Show, Load Out, Five Hundred Miles

Nov 10, 2008 00:18

The sun is setting around 4:30 PM in Northern Canada, the trucks are constantly screaming by on the highway outside our lodge-style hotel, and the traffic lights at the intersection visible from my window change for nobody. Tomorrow I will be doing a show, then hurtling down the road almost six hundred miles to the next city. As for right now, today I am thoroughly enjoying my time with Nikki and will resume a more regular posting schedule as soon as she departs.

[continued the next day]

The stage lights are down, the curtain is closed, and Nikki is gone after having spent this weekend indulging ourselves in excellent food, exquisite scotches and wines, and each other. We spent time alone and with my friends, which I appreciated her willingness to do as it is significant of another part of our worlds integrating. As we drive, the weather has turned quite cold, and a light snow drifts down from the grey underbelly of the clouds. I am obviously sad she is gone, soaring high above those clouds and gazing up at the sky I wonder where she is, as I sit in my seat looking through a dirty windshield and the floating snowflakes sailing by outside. It will be Christmas before I see her again, but I take some solace in knowing that this will be the last extended amount of time we are apart before she is coming to my city to hopefully stay.

Three days with her were not nearly enough time, but I have a feeling anything less than an indefinite amount would have fallen under that title. Show number four went off well, each one is getting substantially tighter as we go and that's how it should be. I catch myself checking the date today and seeing how long it is until I get back. Not a good sign.

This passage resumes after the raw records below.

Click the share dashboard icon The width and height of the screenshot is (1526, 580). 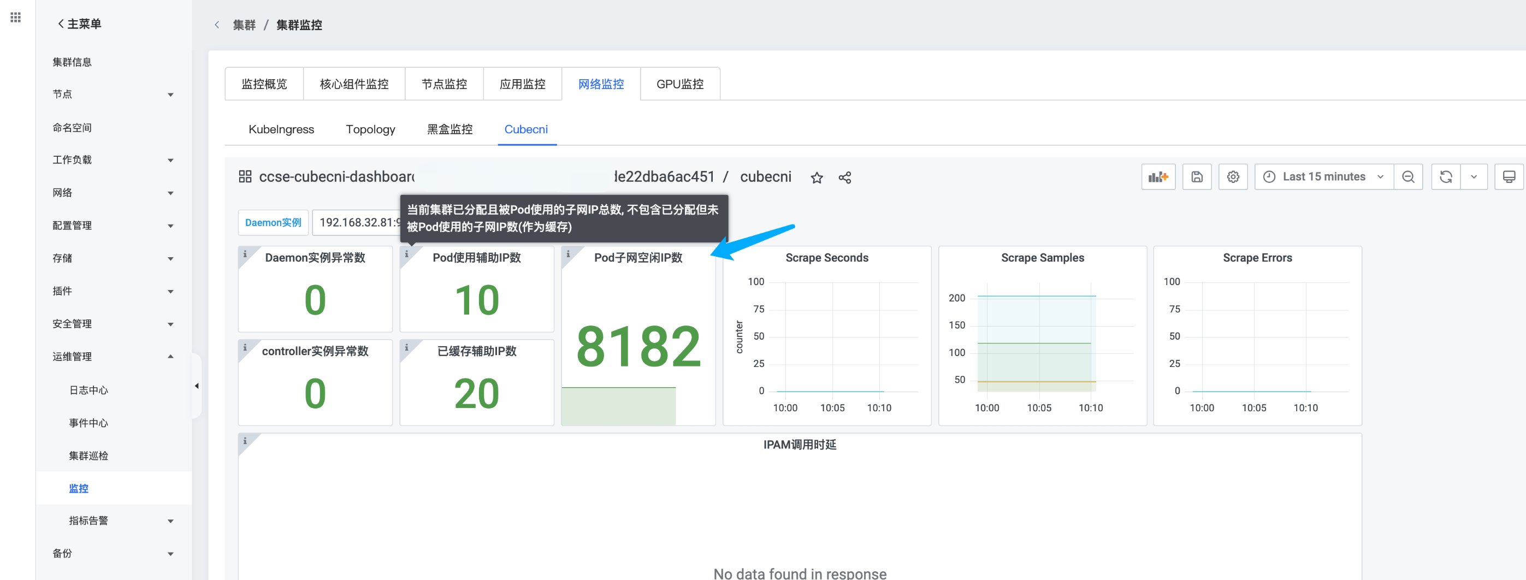click(x=845, y=178)
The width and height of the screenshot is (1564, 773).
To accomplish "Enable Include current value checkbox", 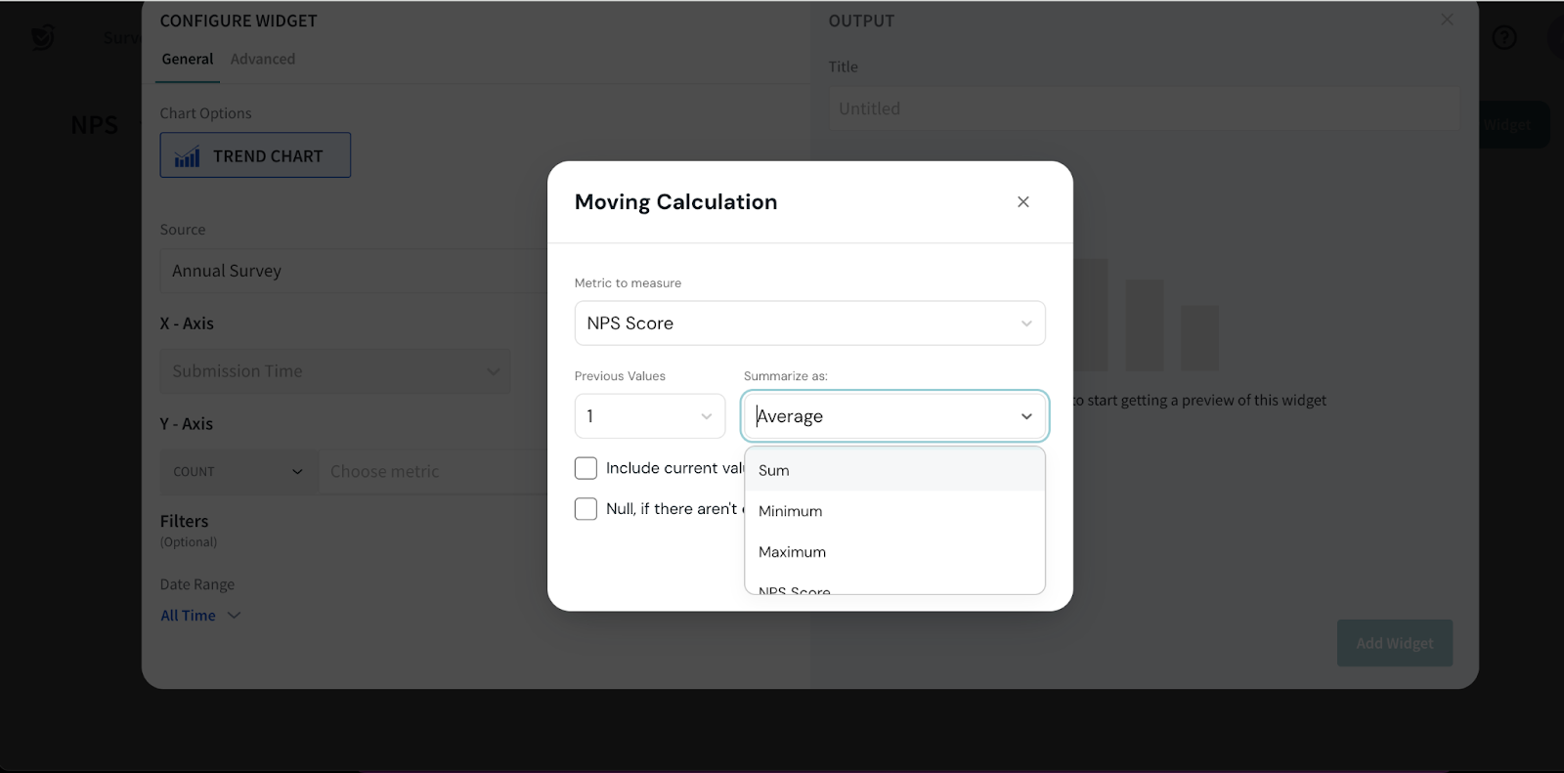I will 586,468.
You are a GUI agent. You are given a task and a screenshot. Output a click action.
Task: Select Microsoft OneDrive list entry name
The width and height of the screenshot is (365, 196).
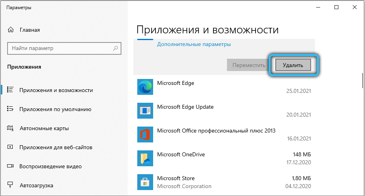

One of my best friends, Byron, is happily beside me in the driver's seat singing along to a Squeeze song coming in through the satellite radio. Byron is one of the nicest people I've ever met, and he and I have toured together extensively through thick and thin. Touring is a true crucible of character, you learn people's idiosyncrasies pretty quickly when you're forced to be around them nearly 24 hours a day. As a result, I'd like to think I know Byron really well, and he knows me better than I'd like to admit.

Byron also has a lovely girlfriend back in his home city, which is about eight hundred miles from mine. The thing that the two of them have taught me in their own, unique way is that there is something to be said for true love and honest forgiveness. Byron, like me, is a man constantly on the move, traveling, working, and possessing the "traveler" way of thinking. Also like me, it means he and his significant other are separate a lot of the time. Earlier this year, Byron and I were on a huge tour which was some of the most unbelievably arduous work I have ever experienced and for the latter third of it, he and his lady were going through some incredibly difficult times.

In April, they were in a completely nebulous state, and today are two of the most "in-love" people that I know. I know what they went through and I know it was serious, but being privy to their healing process gave me a vastly new perspective on loving recklessly and beautifully. It gives me great faith to know that they survived what they did, and did so gracefully in the end.

The darkness is vast outside our vehicle, stretching into a horizon I cannot see. Hour seven of driving has nearly passed and my body is sore and pained due to the flux of being in action and being stationary. A small stretch of illuminated road beckons us forward, each passing second signifying a few more feet closer to our hotel, where I hope I will find some internet access, a soft bed, and a chance to catch Nikki on Skype before she boards her red-eye flight back home.

For now though, the headlights fading into the distance are all that exist in our world and whilst I usually find that quite comforting, right now I just want it to end.